_PROBLEM TO WORK ON_
From the line with "1046x925 pixels." to the last line of the data below, repeat every line exactly and add nothing.

☆ ☆ ☆ ☆ ☆ ☆ ☆

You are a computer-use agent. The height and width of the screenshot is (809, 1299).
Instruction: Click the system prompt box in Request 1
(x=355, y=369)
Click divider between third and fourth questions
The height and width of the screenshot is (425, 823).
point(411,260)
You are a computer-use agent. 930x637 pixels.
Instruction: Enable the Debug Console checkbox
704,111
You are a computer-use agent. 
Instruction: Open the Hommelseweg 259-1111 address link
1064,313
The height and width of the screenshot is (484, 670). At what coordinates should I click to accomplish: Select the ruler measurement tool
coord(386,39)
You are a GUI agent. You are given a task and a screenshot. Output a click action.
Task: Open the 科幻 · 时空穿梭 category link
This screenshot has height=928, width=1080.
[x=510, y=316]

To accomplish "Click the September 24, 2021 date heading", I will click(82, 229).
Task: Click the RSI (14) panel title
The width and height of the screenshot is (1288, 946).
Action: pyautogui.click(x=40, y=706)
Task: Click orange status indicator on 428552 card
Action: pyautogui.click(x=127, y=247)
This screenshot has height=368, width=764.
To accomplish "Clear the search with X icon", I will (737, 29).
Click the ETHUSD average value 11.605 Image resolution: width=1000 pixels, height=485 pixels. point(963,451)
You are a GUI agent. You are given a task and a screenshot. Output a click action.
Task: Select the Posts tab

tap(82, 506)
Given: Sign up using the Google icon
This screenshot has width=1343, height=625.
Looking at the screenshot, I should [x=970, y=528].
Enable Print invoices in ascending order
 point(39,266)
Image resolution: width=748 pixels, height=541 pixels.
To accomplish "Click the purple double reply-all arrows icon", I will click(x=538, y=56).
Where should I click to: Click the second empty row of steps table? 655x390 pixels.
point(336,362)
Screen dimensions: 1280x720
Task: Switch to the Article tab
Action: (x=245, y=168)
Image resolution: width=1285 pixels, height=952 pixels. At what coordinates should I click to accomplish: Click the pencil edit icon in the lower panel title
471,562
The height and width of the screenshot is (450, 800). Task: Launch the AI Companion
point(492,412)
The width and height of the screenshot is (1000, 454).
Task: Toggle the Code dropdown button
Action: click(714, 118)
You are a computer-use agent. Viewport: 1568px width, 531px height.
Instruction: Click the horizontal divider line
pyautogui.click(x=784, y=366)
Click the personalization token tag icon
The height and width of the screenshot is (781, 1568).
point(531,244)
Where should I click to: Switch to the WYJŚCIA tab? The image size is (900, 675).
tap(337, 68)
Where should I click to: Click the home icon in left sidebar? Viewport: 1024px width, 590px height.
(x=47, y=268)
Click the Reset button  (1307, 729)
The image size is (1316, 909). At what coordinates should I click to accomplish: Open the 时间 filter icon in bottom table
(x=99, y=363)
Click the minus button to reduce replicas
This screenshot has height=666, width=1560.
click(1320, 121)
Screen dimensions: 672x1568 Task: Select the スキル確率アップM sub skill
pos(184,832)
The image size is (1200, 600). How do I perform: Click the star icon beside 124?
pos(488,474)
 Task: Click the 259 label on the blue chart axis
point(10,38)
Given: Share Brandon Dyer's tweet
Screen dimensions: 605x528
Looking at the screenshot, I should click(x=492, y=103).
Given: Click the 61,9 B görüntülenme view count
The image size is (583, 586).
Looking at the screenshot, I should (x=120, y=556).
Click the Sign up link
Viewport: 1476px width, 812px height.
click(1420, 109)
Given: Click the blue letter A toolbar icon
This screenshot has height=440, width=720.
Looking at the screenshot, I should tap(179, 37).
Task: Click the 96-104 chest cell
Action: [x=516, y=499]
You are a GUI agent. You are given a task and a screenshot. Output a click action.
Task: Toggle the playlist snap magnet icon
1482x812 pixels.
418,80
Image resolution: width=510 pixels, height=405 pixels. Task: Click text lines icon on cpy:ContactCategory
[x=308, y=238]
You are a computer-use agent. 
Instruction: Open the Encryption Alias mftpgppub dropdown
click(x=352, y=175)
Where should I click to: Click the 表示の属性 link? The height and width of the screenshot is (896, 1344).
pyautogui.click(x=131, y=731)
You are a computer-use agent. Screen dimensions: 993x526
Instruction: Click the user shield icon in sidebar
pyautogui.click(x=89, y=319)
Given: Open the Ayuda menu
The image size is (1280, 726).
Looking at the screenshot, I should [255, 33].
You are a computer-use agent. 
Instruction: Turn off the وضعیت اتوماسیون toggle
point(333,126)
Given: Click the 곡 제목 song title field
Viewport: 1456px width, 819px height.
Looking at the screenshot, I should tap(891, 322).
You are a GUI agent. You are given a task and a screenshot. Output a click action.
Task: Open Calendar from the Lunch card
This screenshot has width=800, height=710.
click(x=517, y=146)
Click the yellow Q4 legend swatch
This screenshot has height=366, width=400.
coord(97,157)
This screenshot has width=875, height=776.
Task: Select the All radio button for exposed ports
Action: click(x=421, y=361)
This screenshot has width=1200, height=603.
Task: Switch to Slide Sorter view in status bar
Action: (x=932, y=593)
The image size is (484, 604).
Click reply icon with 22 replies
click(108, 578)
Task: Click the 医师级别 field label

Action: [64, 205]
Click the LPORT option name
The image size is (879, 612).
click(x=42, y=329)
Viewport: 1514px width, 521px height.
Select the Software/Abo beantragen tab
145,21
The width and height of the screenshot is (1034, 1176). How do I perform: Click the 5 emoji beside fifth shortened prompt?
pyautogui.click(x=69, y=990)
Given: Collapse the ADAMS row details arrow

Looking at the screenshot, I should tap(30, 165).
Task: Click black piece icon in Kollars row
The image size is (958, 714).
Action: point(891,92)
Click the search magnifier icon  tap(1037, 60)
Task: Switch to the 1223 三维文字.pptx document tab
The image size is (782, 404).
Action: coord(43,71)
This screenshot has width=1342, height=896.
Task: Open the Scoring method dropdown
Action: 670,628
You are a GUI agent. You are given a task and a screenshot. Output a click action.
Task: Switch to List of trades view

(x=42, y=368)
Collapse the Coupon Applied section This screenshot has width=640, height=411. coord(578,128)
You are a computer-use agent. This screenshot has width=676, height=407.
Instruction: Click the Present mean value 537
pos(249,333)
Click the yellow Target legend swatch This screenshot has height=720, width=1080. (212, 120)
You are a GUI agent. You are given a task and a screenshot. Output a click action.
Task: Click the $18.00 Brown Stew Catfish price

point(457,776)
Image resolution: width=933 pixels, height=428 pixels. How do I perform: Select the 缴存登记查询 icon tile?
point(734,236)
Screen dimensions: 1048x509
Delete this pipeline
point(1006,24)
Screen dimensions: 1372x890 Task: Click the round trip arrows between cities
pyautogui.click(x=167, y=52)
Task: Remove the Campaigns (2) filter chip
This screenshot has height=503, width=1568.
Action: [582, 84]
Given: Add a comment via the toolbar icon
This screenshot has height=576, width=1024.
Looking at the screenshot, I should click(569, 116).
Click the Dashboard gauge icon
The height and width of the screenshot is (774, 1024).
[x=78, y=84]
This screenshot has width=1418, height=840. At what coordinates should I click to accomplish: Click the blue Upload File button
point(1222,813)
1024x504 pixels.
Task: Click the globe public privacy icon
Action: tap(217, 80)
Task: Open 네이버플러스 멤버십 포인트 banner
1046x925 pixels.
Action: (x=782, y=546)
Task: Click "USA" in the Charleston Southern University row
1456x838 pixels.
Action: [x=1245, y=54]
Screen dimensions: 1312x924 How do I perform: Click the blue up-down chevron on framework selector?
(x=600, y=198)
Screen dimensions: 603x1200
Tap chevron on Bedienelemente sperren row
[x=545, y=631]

☆ ☆ ☆ ☆ ☆ ☆ ☆

_RESULT OF THE TASK_
1046x925 pixels.
Action: (x=782, y=546)
Task: Click "USA" in the Charleston Southern University row
1456x838 pixels.
Action: [x=1245, y=54]
Screen dimensions: 1312x924 How do I perform: Click the blue up-down chevron on framework selector?
(x=600, y=198)
Screen dimensions: 603x1200
Tap chevron on Bedienelemente sperren row
[x=545, y=631]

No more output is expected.